В нескольких ярдах от гребня, за которым начинался уже непосредственно спуск к воде, стояло несколько построек, по большей части заброшенных. Между ними и гребнем можно было пройти до самого трансепта, треснувшая стена которого преграждала дальнейший путь. Ханс-Юрген обогнул угол здания, когда-то служившего дровяным складом. Хранившиеся здесь доски и бревна давно были использованы для лесов, которыми пытались подпереть церковь. Колючая трава, грязь, расколотые каменные блоки — и лодка тех бродяг. Она простояла там всю зиму. Кто-то склонился над ней, вычерпывая застоявшуюся воду. Ханс-Юрген подошел поближе — что-то в монашеском одеянии незнакомца было не так, неправильно. Человек услышал его шаги и обернулся. Это был Сальвестро.

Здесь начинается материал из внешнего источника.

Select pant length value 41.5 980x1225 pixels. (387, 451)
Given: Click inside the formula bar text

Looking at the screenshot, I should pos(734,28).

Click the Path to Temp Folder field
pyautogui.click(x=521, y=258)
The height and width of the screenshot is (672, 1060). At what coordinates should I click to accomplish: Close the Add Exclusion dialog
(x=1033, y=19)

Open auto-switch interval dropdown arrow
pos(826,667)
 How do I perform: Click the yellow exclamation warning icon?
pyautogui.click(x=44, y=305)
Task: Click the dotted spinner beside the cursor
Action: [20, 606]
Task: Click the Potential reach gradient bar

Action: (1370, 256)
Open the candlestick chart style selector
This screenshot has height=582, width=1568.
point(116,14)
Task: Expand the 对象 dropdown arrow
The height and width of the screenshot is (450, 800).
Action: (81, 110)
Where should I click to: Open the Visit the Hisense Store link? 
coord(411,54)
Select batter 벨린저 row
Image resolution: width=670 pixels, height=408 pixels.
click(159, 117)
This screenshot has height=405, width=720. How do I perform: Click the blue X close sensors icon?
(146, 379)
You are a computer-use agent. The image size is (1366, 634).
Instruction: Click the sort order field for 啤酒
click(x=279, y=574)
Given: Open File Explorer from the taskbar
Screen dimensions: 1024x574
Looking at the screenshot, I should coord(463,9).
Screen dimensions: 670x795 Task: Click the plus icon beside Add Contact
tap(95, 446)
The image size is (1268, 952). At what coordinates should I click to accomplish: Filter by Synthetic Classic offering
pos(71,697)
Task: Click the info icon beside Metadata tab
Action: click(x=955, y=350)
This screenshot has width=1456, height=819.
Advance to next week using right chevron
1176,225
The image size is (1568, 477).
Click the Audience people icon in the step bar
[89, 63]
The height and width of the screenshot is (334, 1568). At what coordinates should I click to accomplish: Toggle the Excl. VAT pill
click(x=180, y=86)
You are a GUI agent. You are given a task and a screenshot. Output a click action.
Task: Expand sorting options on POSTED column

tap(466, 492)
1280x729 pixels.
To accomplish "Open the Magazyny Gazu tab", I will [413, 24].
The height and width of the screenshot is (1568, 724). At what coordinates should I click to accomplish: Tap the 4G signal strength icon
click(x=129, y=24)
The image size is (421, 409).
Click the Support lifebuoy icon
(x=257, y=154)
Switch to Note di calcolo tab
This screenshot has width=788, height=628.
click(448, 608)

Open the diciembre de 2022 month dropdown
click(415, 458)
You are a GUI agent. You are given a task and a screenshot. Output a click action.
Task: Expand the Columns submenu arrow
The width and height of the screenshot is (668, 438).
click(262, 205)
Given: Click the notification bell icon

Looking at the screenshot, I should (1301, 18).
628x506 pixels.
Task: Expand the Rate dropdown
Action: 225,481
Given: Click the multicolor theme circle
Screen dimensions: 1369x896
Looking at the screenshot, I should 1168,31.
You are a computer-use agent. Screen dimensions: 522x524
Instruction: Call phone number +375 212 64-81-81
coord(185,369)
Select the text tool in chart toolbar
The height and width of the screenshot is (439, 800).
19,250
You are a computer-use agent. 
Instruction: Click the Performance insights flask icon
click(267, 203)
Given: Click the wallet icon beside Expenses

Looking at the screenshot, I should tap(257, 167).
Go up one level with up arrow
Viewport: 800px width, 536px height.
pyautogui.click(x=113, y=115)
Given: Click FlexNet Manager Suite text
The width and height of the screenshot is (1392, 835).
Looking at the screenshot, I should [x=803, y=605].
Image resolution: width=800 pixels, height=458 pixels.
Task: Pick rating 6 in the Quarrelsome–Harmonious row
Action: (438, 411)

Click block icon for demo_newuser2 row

Однажды ночью он услышал поющие голоса — словно тонкие золотые лучики пронизали тьму кладовой.

— Христос родился, — пробормотал во сне Бернардо.

— Кто?

— Христос, — повторил его товарищ и добавил: — А ты язычник.

В кладовой было темно, но он все равно с любопытством воззрился на Бернардо, вновь погрузившегося в дрему. Язычник — таким эпитетом наградили его клевреты Герхарда, по утрам собиравшиеся в монастыре вокруг последнего. С молчаливым презрением монахи относились и к Хансу-Юргену: Герхард демонстративно смотрел сквозь него, а его помощники кривились, когда он проходил мимо. Однако стрелы их негодования проносились над головой Ханса-Юргена, их истинной мишенью был другой. Язычник. Маленькая песчинка ненависти была брошена внутрь Бернардо и росла в нем, подобно жемчужине, а темные воды поднимались, росли, растекались, захлестывали приора — тот редко показывался среди своей братии при свете дня, — да и саму церковь, точнее, ее уже невосстановимые руины, или даже все вокруг, и сам остров? Как все это непонятно… Надо бы расспросить приора. Их встречи стали едва ли не товарищескими — Сальвестро усаживался, не дожидаясь приглашения, а порой и сам завершал беседу: зевал и осведомлялся, не пора ли им обоим соснуть, после чего кивал, поднимался и отправлялся к себе в кладовку — безо всякого сопровождения. Он давно хотел расспросить приора об этом, но никак не мог сформулировать вопрос. «Скажите, отец, а почему монахи так вас ненавидят?..» Нет. Невозможно. Так не спросишь. Приор напоминал ему валун, наполовину вросший в землю, — темные волны, перекатывающиеся над ним, отполировали его, однако они не способны сдвинуть камень с места и лишь бьются о него, бессильно пенясь. «Потому что, сын мой, я дал приют двум разбойникам…»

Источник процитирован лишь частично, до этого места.